Instructions:
a – According to the film notes, where was Persona shot?
b – Print the stretch of the film notes from "When Paramount wouldn't" through "uninitiated up short.".

The culmination of Bergman's career, a tour de force shot with minimal resources and only two principal actors on Fårö island, in Bergman's actual summer house. Persona is the film in which Bergman, while retaining his theatrical skills, first fully explored the plasticity and flexibility of the film medium, resulting in a dazzling display of performative and cinematic skill that reaches deep into the furthest regions of the human psyche.

Psycho

1960 USA

When Paramount wouldn't support Psycho as Hitchcock's next project, the director financed it with his own money and shot it at Universal Studios, where his weekly television show, Alfred Hitchcock Presents, was being churned out by other directors. Hitchcock shot the film with a fast paced, television crew - the same crew that shot his weekly series - and thus retained total creative control of the project. Tony Perkins, of course, was typed for life as Norman Bates, and the Bates Motel and the Psycho House still stand at Universal Studios as tourist attractions, but the film itself is a superbly crafted genre masterpiece with a surprise ending that still brings the uninitiated up short.

Raw data:
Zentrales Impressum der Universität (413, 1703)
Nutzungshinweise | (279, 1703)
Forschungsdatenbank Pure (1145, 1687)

Task-by-task solutions:
a – On Fårö island, in Bergman's actual summer house.

b –
When Paramount wouldn't support Psycho as Hitchcock's next project, the director financed it with his own money and shot it at Universal Studios, where his weekly television show, Alfred Hitchcock Presents, was being churned out by other directors. Hitchcock shot the film with a fast paced, television crew - the same crew that shot his weekly series - and thus retained total creative control of the project. Tony Perkins, of course, was typed for life as Norman Bates, and the Bates Motel and the Psycho House still stand at Universal Studios as tourist attractions, but the film itself is a superbly crafted genre masterpiece with a surprise ending that still brings the uninitiated up short.